VIRUPAKSHA.
Small wonder that you can’t believe my words—you who think yourself sage enough to reject the opinions of your parents and superiors. How long do you think you could have stayed in this country if the King did not remain in hiding? You are no better than a flagrant heretic.

VISHU.
My dear pillar of orthodoxy! Do you think any other King would have hesitated to cut off your tongue and make it food for dogs? And you have the face to say that our King is horrid to look at!

VIRUPAKSHA.
Look here, Vishu. will you curb your tongue?

VISHU.
It would be superfluous to point out whose tongue needs the curbing.

FIRST CITIZEN.
Hush, my dear friends—this looks rather bad. . . . It seems as if they are resolved to put me in danger as well. I am not going to be a party to all this.[Exit.]

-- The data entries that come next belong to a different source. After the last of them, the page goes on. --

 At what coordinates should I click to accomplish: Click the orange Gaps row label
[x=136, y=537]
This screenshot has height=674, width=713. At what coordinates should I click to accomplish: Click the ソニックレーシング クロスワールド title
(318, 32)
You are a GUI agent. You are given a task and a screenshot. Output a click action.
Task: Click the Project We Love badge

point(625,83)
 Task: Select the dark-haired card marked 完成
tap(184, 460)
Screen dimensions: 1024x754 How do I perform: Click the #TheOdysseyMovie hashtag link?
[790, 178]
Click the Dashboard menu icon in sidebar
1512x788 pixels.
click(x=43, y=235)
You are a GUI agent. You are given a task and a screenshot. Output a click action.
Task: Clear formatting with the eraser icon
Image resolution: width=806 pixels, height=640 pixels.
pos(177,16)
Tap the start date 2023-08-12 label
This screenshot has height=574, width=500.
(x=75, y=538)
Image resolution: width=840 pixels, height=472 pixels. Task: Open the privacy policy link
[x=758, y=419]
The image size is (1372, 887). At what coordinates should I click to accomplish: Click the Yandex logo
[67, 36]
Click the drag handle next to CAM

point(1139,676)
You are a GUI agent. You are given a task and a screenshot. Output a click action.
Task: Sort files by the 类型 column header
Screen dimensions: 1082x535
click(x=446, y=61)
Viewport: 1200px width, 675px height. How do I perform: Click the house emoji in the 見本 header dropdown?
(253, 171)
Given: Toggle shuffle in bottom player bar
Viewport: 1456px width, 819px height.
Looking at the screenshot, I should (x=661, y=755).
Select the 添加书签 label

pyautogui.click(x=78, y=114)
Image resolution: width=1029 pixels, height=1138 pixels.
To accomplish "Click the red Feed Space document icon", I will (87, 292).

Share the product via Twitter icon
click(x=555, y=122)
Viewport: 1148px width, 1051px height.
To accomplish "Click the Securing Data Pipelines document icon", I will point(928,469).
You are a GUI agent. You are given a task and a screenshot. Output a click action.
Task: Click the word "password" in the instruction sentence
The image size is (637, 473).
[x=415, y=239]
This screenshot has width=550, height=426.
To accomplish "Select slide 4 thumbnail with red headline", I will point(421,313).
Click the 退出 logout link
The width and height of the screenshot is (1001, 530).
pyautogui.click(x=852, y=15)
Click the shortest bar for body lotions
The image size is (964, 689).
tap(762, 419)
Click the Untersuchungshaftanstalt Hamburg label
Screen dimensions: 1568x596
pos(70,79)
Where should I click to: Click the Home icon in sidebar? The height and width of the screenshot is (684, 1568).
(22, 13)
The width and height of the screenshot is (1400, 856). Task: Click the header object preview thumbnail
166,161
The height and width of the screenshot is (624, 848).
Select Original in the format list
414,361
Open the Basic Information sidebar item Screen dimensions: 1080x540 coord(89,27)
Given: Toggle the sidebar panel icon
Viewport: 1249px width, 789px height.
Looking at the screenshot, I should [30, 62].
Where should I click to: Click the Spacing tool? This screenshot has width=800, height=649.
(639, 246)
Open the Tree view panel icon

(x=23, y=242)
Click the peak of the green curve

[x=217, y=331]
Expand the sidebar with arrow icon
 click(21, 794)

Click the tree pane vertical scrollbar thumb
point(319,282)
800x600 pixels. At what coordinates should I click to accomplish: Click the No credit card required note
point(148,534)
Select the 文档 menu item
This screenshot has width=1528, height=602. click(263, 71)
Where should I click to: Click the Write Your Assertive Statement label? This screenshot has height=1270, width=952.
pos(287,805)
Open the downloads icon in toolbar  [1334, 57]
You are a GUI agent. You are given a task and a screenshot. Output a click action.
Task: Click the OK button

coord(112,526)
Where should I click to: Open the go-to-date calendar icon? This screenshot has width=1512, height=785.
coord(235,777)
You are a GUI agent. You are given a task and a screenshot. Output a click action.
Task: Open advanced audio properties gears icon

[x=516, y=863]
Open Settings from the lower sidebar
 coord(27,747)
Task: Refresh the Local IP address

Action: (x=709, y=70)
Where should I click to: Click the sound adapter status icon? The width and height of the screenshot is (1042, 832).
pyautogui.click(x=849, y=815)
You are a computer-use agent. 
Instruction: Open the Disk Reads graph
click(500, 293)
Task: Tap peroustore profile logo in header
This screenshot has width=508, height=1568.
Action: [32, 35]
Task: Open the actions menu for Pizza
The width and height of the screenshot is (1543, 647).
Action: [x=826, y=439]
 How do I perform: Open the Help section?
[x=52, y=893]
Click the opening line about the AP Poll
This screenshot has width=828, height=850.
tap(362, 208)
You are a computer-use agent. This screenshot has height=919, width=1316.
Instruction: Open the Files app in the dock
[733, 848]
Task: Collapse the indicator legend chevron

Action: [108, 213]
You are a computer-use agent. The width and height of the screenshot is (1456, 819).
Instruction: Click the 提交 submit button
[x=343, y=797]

[Enter a number of men, dragging in GRANDFATHER, in boisterous exuberance]

SECOND CITIZEN.
Grandpa, something strikes me to-day . . .

GRANDFATHER.
What is it?

SECOND CITIZEN.
This year every country has sent its people to our festival, but every one asks, “Everything is nice and beautiful—but where is your King?” and we do not know what to answer. That is the one big gap which cannot but make itself felt to every one in our country.

GRANDFATHER.
“Gap,” do you say! Why, the whole country is all filled and crammed and packed with the King: and you call him a “gap”! Why,he has made every one of us a crowned King!